#### THE RECORDS

>>>

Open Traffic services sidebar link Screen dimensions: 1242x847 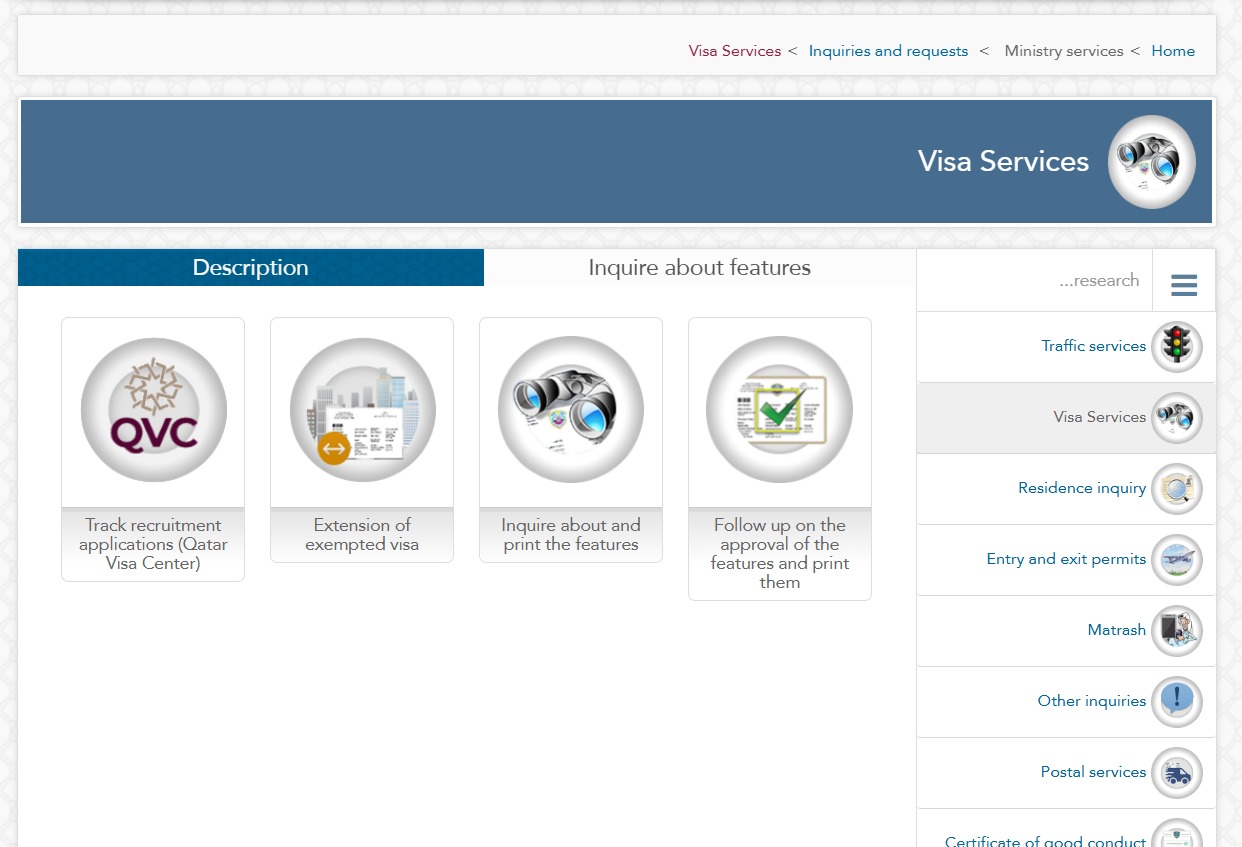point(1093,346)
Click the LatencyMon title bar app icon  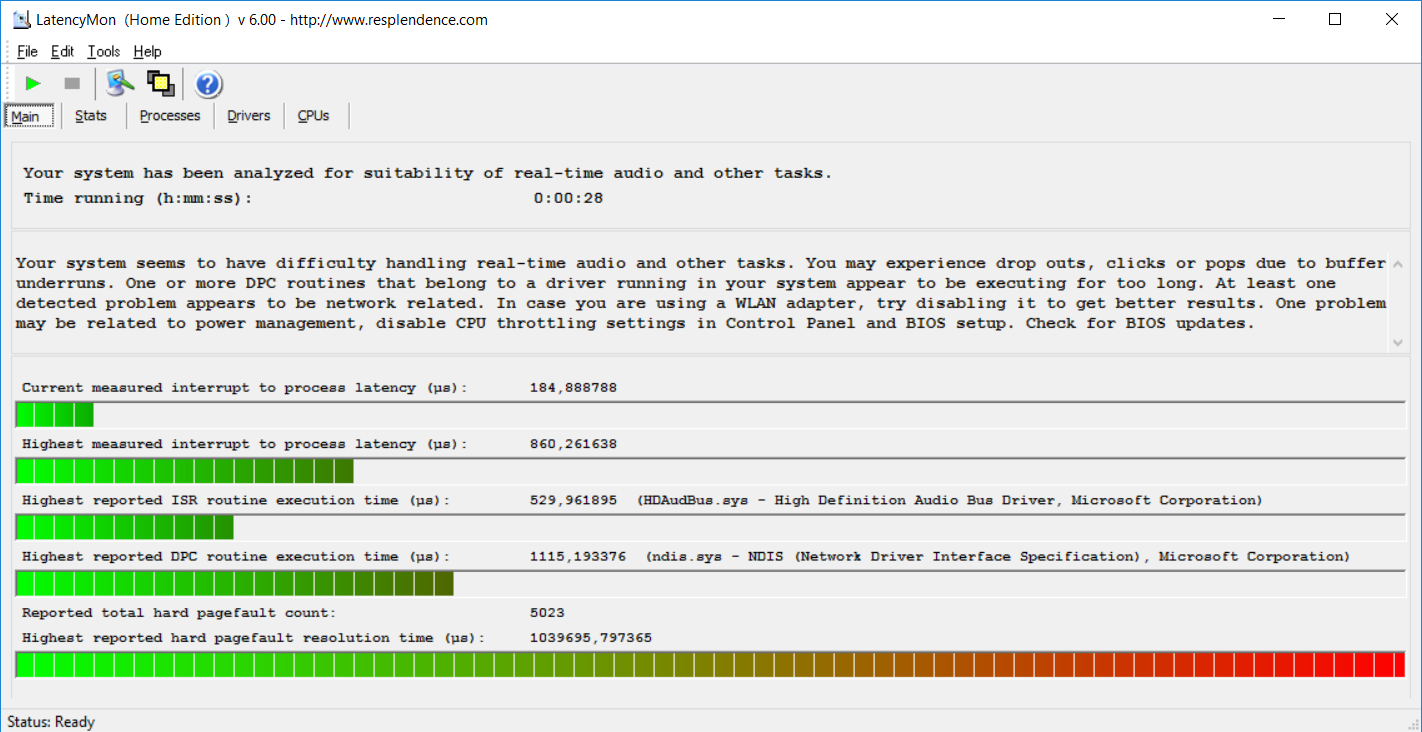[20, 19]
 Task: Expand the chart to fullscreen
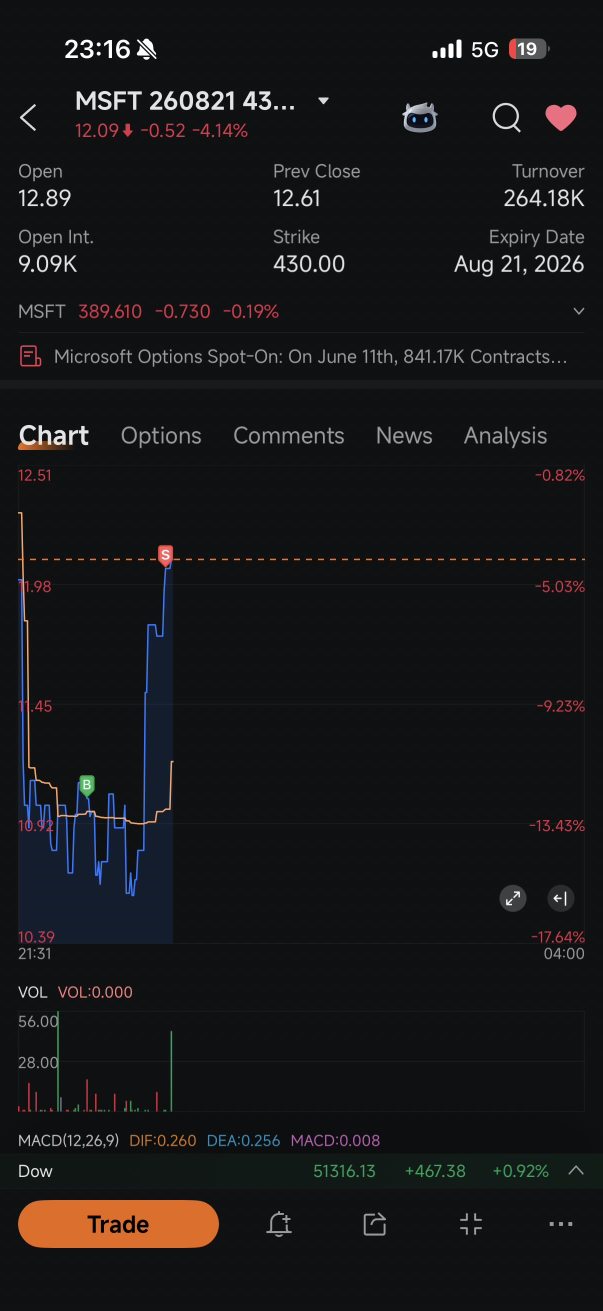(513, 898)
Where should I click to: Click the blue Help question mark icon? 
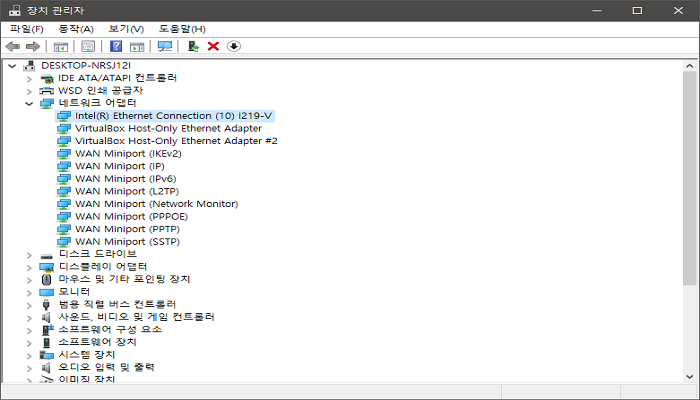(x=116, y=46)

<<<

#### CHALLENGE
Pull out everything from the line containing "Task: Expand the chart to fullscreen" down to the end of the entries above, reproducing each line verbatim but leaving the pictures out.

#### ANSWER TO THIS TASK
 Task: Expand the chart to fullscreen
(513, 898)
Where should I click to: Click the blue Help question mark icon? 
(x=116, y=46)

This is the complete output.